C.J. estudió con constancia su
Grado universitario. Tal vez no pensó demasiado en cómo adecuar sus aficiones a
los estudios y a las salidas laborales del Grado que eligió. Tal vez. Su mente
andaba ocupada en muchas otras cosas y, después de todo, la vida es al fin una
aventura y un camino que hay que andar según a uno le vengan dadas. El caso es
que C.J. era constante en su trabajo y no tuvo retrasos en su preparación.
Cuando acabó la etapa de
estudios, se sintió ya con fuerzas y dispuesto a comerse el mundo. En realidad
no era para tanto: apenas aspiraba a situarse dignamente en el sistema que
siempre había conocido, al menos por encima. Le tenía que esperar un trabajo
digno, un sueldo para poder sobrevivir con alguna holgura y algún extra para
andar de acá para allá sin demasiadas necesidades de pensar. Jamás se había
planteado la bondad o maldad de la escala de valores de la sociedad en la que
había vivido y seguía viviendo. Poquita cosa, nada nuevo, todo para que la
inercia siguiera y para dejarse llevar con el viento favorable.
Pero pronto se dio cuenta de que
no todo era rosas ni perfumes. Comenzó a mandar currículos por todas partes y
no recibía respuesta de nadie. Siguió insistiendo y más de lo mismo. Solo de
tarde en tarde lo llamaban para actuar de acompañante en algún congreso; a él
que tanto había estudiado los conceptos organizativos y las estructuras de todo
tipo. El resto del tiempo, nada da nada.
C.J. comenzó a sospechar y hasta
llegó a hacerse a la idea de que su trabajo, si es que llegaba, poco tendría
que ver con su preparación. Y se resignó a ello, y se preparó para lo que
llegara.
En los últimos meses estaba
dispuesto a aceptar cualquier tipo de trabajo con tal de sentirse útil, de
ganar un dinero y de empezar a diseñar un proyecto de vida. Porque C.J. frisaba
ya los veinticinco y el tiempo se le marchaba deprisa, como se van las nubes en
el tiempo de otoño.
Un día cualquiera lo llamaron de
una compañía aseguradora. Ya ni se acordaba de que había solicitado también allí
un trabajo. Se arregló un poco más y acudió esperanzado. Le ofrecieron
exactamente esto: venta a domicilio de productos eléctricos; alta en la
seguridad social como autónomo por su cuenta; a partir del quinto cliente
conseguido en el día una comisión que enseguida entendió ridícula; si no se
conseguían los cinco clientes, no se cobraría nada; un día al mes de reunión
con el resto de vendedores de la empresa para intercambiar experiencias y
formación, con comida gratis incluida.
C.J. se mordió la lengua y se
marchó a casa. Pasó mala tarde. Apenas cenó. No durmió casi nada. A la mañana
siguiente, se echó a la calle en busca de clientes. En la primera semana
consiguió seis clientes, muchos disgustos, ningún sueldo, todos los desánimos y
el juramento de que el lunes le tiraría la carpeta en la cara al encargado de
la empresa. Algún compañero más veterano le contó su experiencia, que no
superaba los 300 o 400 euros al mes.
C.J. pensó que en una ONG que tenía
instalaciones cerca de su casa le podrían ayudar a cambio de prestarles su
ayuda. Desde entonces, allí pasa las horas y allí come un par de veces al día.

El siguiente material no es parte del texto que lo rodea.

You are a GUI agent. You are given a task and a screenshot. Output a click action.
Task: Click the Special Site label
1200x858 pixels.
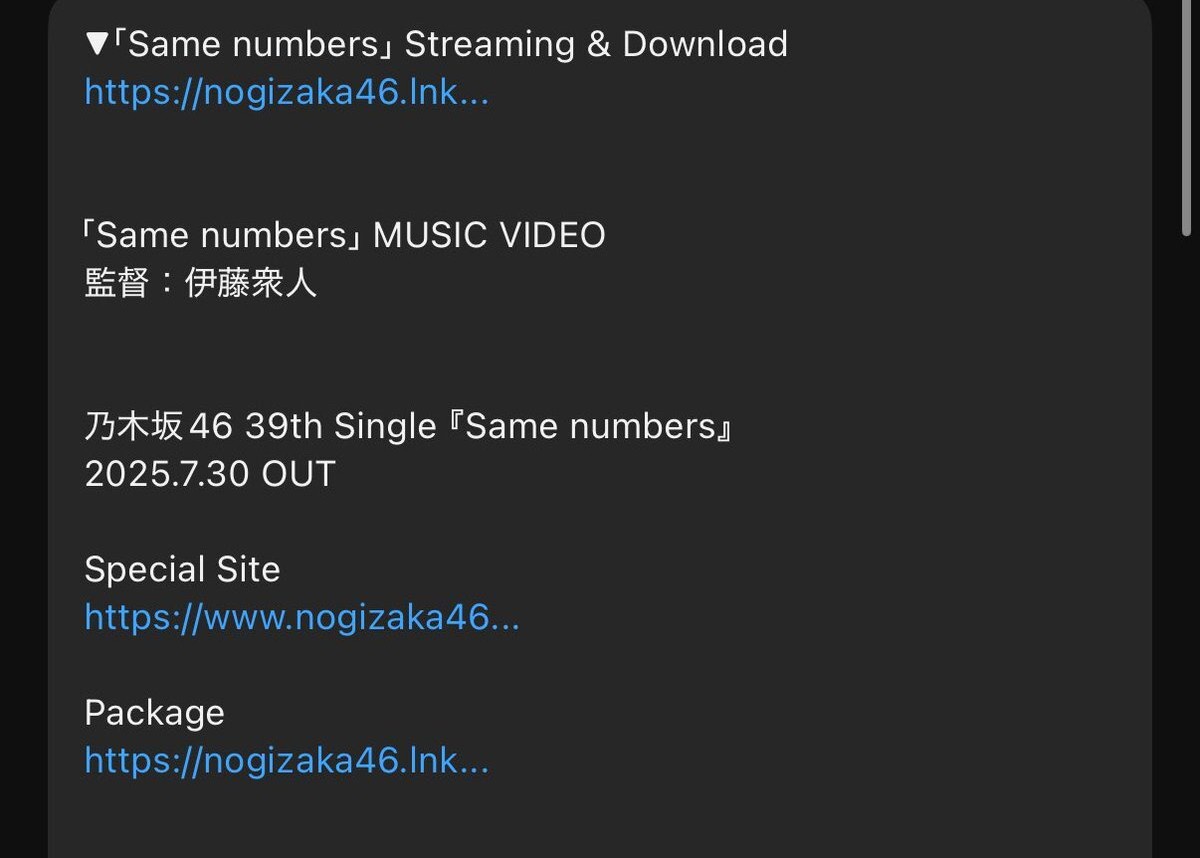pyautogui.click(x=182, y=569)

C.J. está bastante contento con lo que hace y con las horas que le quedan para
pensar, para leer y para tumbarse al sol los días que este quiere acompañarlo.
De C.J. dicen que es antisistema.
Cuando él oye que lo llaman así, se cuadra, mira fijamente, dibuja una sonrisa
indescifrable y sigue imperturbable en sus quehaceres. Un día me confesó que en
realidad no solo él era antisistema sino que el sistema era el que estaba
contra él y contra su dignidad; por eso había decidido mantenerla lejos del
sistema.
De vez en cuando C.J. y yo nos
echamos un parlao y arreglamos el mundo, nuestro mundo, ese otro mundo que tal
vez exista aunque no sabemos muy bien dónde.